LIBROS
«Caballo sea la noche», la necesidad de delirio
Tras ganar el premio de Cuento Gabriel García Márquez, llega esta novela en la que la familia se convierte en el escenario perfecto
Algún día tendrá que hacerse una valoración profunda de la importancia del género de novela corta en nuestra narrativa. Si nunca decayó en el siglo XX, lo que llevamos de XXI parece confirmarla. Lo que ya es más raro es que sea un escritor joven quien haya dado un paso de insólita madurez con una novela familiar. Para que una historia familiar pueda dar fruto en un espacio breve, Alejandro Morellón ha tomado dos decisiones a mi juicio acertadas: alejarse del consabido realismo y no limitarla al simple memorialismo solipsista . El primer rasgo estilístico que ya anuncia el título de la novela y sus primeras líneas es la opción por una escritura cuasi poética, en la que las imágenes surrealistas, entreveradas en sensaciones y sueños, se van sucediendo.
Lo importante de la novela no está en lo que pasa sino en lo que es su principal materia: la palabra
La eficacia de una escritura poética obliga sobre todo al ritmo de la prosa, que se vierte en series enumerativas que acumulan densidad en sus imágenes superpuestas, casi como si se tratase de un poema en prosa. Eso al menos en las primeras quince páginas iniciales, en las que la voz narrativa pertenece a un niño, Alan, que como todo niño vive de modo particularmente intenso las sensaciones irracionales en su relación con los padres. Justo cuando el lector venía pensando que sería difícil sostener durante mucho tiempo una tonalidad semejante, la novela da un primer quiebro y aparece la otra voz que será alternante, la de la madre, Rosa, que reduce bastante la irracionalidad casi onírica de Alan, pero no la suprime del todo, y ofrece una perspectiva complementaria y muy diferente de la de Alan. Esta duplicidad de voces y de perspectivas es la que se repetirá dos veces a lo largo de la novela y será el soporte de su estructura narrativa.
Tragedia familiar
Entre las dos perspectivas se va trazando un fondo de tragedia familiar que Alan simplemente atisba, pero que Rosa va formulando con mayor concreción: la muerte de Óscar, el hermano de Alan, en unas circunstancias de enfermedad inesperada y sobrevenida, y la marcha de casa del padre, un intelectual y gran lector que sin embargo tiene en la trama el difuso rol que puede otorgarle la incomprensión del hijo y cierto sentimiento de culpa de la madre . Si esta crítica se ha detenido en contar bastante de lo que ocurre es porque no ocurre casi nada más. Lo importante de la novela no está en lo que realmente pasa, sino en lo que es su principal materia: la palabra. La administración de la culpa y el dolor, una herida que supura en las dos víctimas que han quedado y que hacen inevitable el desenlace (que no revelaré) se convierte antes que nada y sobre todo en lenguaje.

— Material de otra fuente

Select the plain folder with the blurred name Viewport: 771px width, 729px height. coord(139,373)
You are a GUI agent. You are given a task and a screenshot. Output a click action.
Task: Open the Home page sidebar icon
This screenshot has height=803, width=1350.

Lo que esta novela ofrece, y es su notoria novedad, es que el lado oscuro y doloroso de una historia personal solo puede decirse eficazmente si se elige bien la forma , o al menos eso es lo que la literatura debería ser, por encima de documentalismo de competencia referencial. Lo específico de la literatura, y ahí no tiene competencia alguna, es que las vivencias íntimas y su radical soporte únicamente pueden reinar si acompaña la palabra y las imágenes concuerdan su expresividad. Morellón, escritor de talento, ha sabido hacerlo evidente.